### SUPPLIED DATA
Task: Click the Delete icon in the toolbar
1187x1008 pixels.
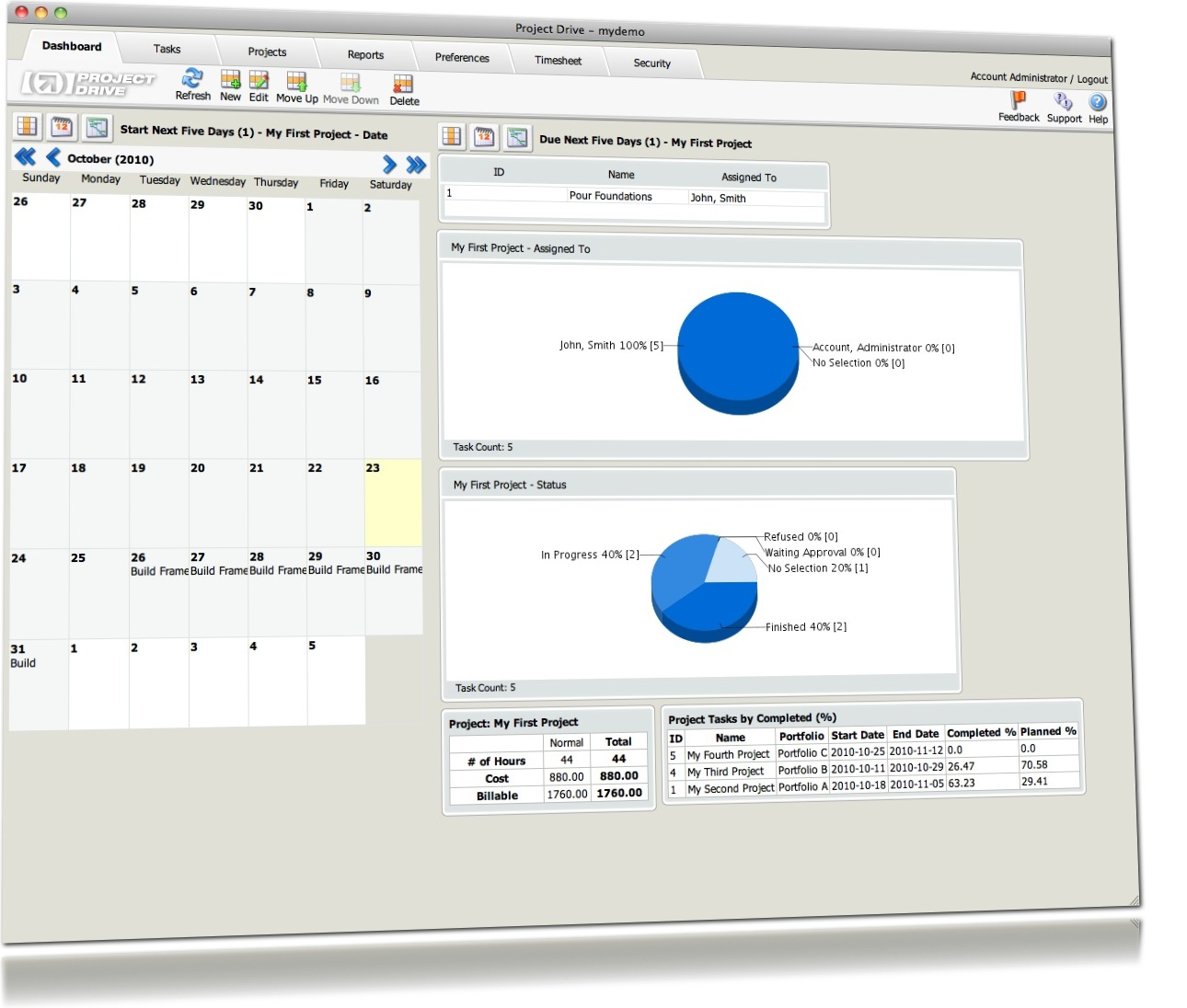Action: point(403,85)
######
### SUPPLIED DATA
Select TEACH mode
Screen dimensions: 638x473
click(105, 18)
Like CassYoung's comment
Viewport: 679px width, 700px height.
######
### SUPPLIED DATA
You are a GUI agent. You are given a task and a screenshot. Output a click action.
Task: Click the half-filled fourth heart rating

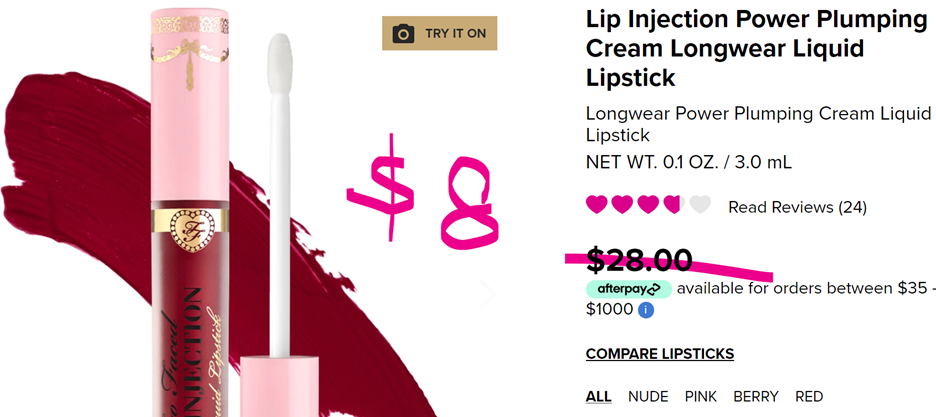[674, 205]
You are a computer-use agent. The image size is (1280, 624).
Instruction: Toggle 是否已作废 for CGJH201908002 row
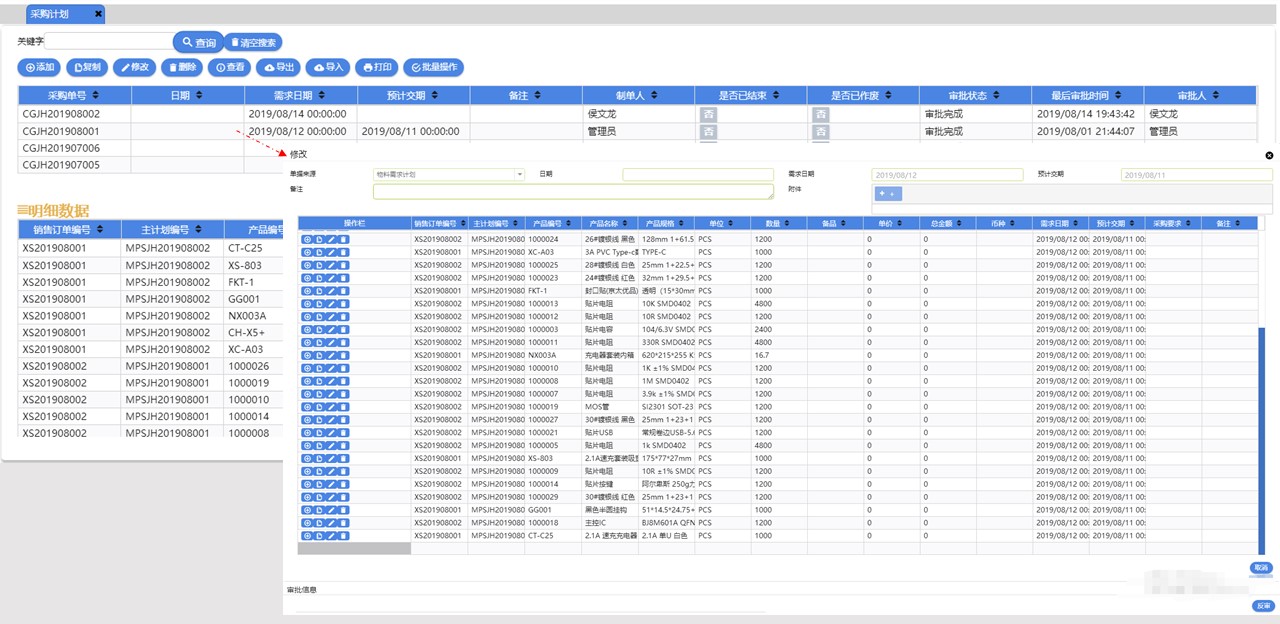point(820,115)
######
> [AIM OF THE EXERCISE]
In the data above, find each line where the string "agent" appears, then copy it.

> [EXERCISE RESULT]
You are a GUI agent. You are given a task and a screenshot. Output a click action.
You are a computer-use agent. The image size is (1280, 624).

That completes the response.